Juga firman Allah Ta’ala (artinya):
وَلا تَقْفُ مَا لَيْسَ لَكَ بِهِ عِلْمٌ إِنَّ السَّمْعَ وَالْبَصَرَ وَالْفُؤَادَ كُلُّ أُولَئِكَ كَانَ عَنْهُ مَسْئُولا
“Sesungguhnya pendengaran, penglihatan dan hati, semuanya itu akan diminta pertanggungan jawabnya.” (QS. Al-Isra: 36)
Saudariku, berhati-hatilah terhadap lisan karena sebuah ucapan bisa menjerumuskan kita ke dalam api neraka. Apabila kita tidak mengetahui sebuah perkara dengan pasti, sebaiknya kita diam saja. Dan janganlah kita mengucapkan perkataan yang menyakiti hati orang lain, sekalipun itu hanya candaan. Sebab di akhirat kelak, segala apa yang kita ucapkan dengan lisan pasti akan dimintai pertanggung jawaban.

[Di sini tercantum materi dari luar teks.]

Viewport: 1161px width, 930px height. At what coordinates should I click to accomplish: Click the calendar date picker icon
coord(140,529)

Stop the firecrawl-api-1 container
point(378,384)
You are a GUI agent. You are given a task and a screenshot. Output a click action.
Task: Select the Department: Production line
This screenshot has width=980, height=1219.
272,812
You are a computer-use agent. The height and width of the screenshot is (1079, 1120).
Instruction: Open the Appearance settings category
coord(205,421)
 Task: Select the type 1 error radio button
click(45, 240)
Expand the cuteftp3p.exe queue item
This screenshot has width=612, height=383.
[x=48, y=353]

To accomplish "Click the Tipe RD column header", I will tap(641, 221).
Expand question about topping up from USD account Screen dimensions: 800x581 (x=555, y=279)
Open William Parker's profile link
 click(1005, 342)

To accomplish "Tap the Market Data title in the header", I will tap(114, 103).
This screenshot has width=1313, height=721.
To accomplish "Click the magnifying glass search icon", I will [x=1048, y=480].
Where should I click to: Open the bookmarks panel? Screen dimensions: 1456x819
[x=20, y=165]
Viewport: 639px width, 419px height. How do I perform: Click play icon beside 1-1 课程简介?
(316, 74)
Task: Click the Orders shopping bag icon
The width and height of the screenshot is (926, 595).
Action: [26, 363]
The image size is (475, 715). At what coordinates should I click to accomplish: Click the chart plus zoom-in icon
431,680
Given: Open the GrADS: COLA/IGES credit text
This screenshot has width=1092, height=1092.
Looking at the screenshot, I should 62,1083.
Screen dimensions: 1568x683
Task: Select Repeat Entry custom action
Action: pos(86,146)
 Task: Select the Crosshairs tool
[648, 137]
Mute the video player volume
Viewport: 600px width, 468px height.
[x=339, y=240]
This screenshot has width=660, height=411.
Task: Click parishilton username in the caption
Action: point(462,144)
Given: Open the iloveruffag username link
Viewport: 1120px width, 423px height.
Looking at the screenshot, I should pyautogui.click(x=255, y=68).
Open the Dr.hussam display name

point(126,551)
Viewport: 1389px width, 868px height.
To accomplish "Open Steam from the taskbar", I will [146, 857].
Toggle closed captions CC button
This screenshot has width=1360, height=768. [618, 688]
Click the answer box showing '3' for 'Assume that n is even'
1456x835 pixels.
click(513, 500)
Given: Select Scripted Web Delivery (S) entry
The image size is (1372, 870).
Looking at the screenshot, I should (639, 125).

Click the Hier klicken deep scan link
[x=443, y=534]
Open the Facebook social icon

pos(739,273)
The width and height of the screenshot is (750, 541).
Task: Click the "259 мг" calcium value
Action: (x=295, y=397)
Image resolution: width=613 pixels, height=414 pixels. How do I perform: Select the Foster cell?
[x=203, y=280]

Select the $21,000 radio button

Semoga Allah SWT senantiasa meluruskan lisan-lisan kita, memperbaiki amalan-amalan kita dan memberikan kita taufik dan hidayah untuk selalu mengamalkan perkara yang dicintai dan di ridhoi Allah.
Sumber : muslimah.or.id, rumaysho.com dan berbagai sumber lainnya.